Digital rehabilitation

Despite societal dependence on digital technologies and the Internet across the developed world, current prisoner rehabilitation, reentry models, and practices across most U.S. state correctional systems only target offline realms and issues while disregarding the digital realm. In a recent article Dr. Bianca C. Reisdorf and Dr. R.V. Rikard (Michigan State University) developed a new model of digital rehabilitation by integrating existing models of rehabilitation and reentry with recently developed and refined digital divide theories, considering both the online and the offline realms.

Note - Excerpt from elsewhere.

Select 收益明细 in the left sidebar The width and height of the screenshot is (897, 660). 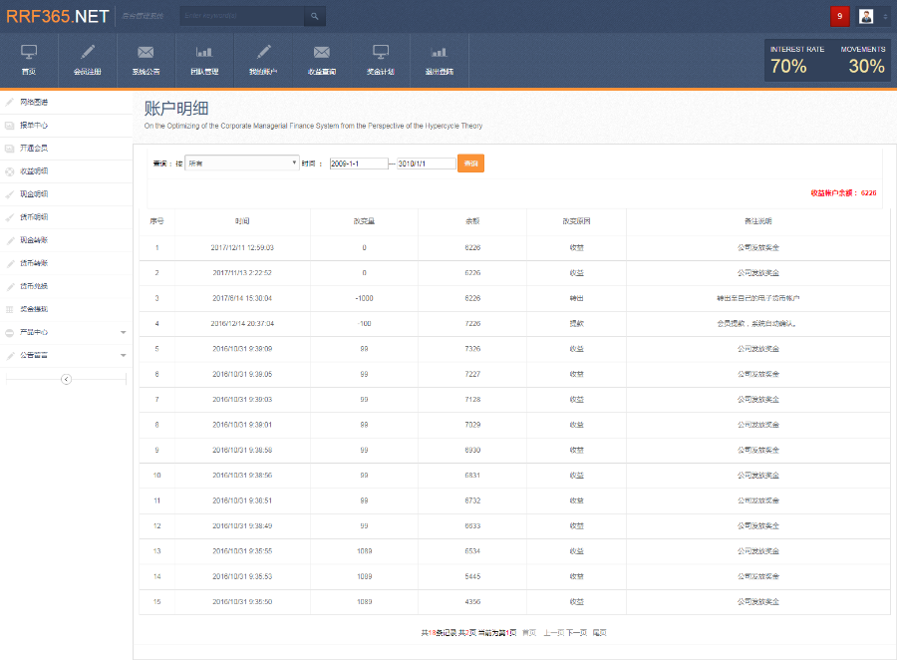tap(34, 170)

This most valuable work definitely fills a gap in the literature and helps us develop our understanding of problems ex-offenders encounter on release from prison, especially after a long-term imprisonment being deprived from the digital reality outside. In technology-dependent societies, the lack of access, skills, and usage opportunities is a disadvantage for anyone on different areas: the model starts from the assumption that incarceration has a negative impact on both the offline and online realms across five fields: economic, social, cultural, personal and health.

By conceptualizing corresponding fields and resources across three realms -prison, reentry, and digital - the digital rehabilitation and reentry model enables systematic research into the extent to which the digital realm can assist in a moresuccessful reentry process. This could help us adapt and refine our current rehabilitation and re-entry practices not only by include addressing the digital, but also by analysing more deeply how this could be done in a way it addresses the different fields.

Potentially different approaches and solutions will be needed depending on different situations, backgrounds and needs. As this article opened our perception of the digital divide, it hopefully can motivate correctional practitioners, researchers and solution providers to evaluate existing initiatives, measure their outcomes and search for improvements on how we can address the digital realm as part of our rehabilitation strategies.